:: TASK DATA

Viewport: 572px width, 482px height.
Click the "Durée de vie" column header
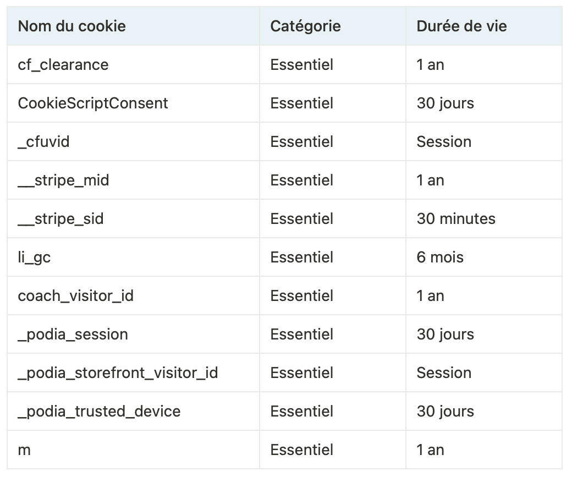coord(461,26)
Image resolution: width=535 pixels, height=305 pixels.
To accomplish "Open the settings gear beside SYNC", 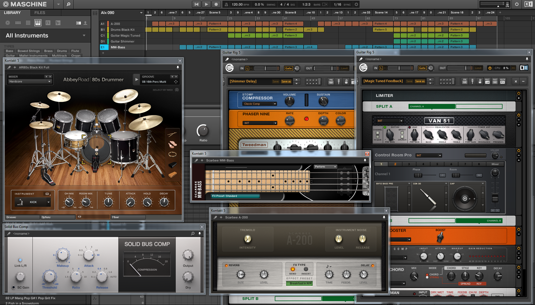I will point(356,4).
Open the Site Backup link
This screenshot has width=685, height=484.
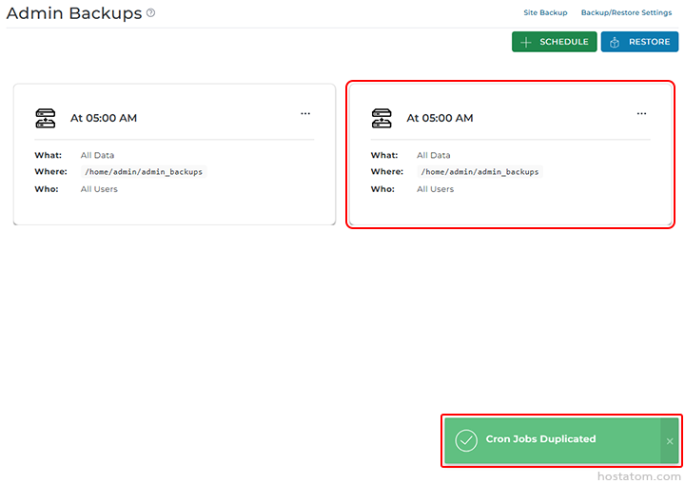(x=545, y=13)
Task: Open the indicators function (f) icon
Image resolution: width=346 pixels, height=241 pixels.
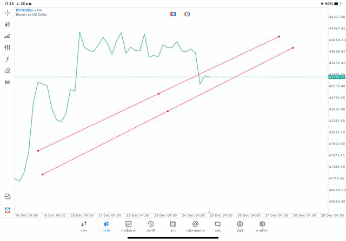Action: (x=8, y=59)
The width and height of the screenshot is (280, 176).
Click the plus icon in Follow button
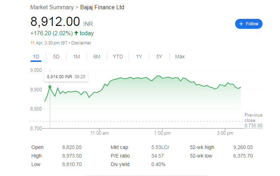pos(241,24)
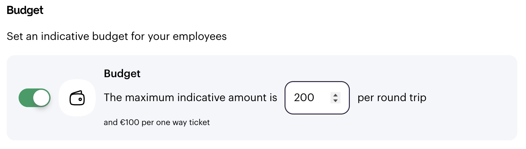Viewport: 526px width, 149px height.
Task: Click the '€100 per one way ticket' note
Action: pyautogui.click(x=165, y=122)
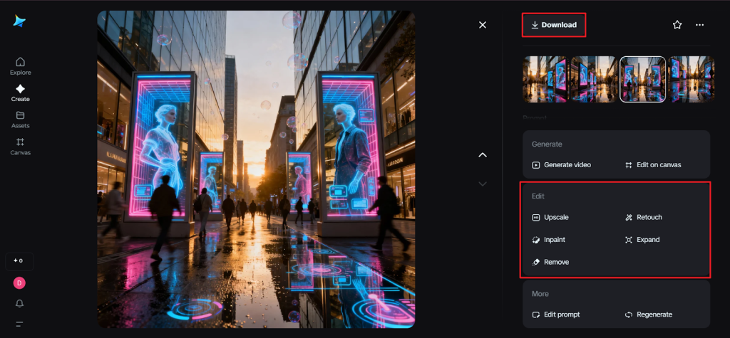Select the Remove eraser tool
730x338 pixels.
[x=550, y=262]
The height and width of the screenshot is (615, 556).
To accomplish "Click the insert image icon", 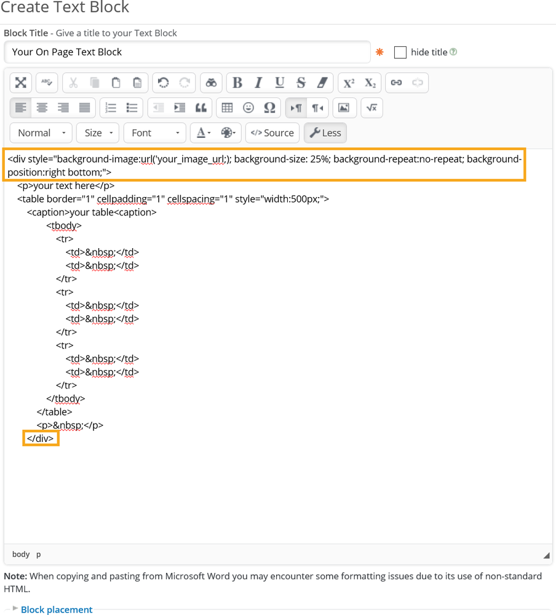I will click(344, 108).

::::

— REQUIRED ACTION —
Everything from the line with "The width and" through the line with "The height and" in the material above should be transcribed exactly, except the pictures.

— ANSWER AREA —
The width and height of the screenshot is (280, 176).
Click the plus icon in Follow button
pos(241,24)
Viewport: 526px width, 149px height.
Task: Click the '€100 per one way ticket' note
Action: pyautogui.click(x=165, y=122)
Select the Remove eraser tool
730x338 pixels.
[x=550, y=262]
The height and width of the screenshot is (615, 556).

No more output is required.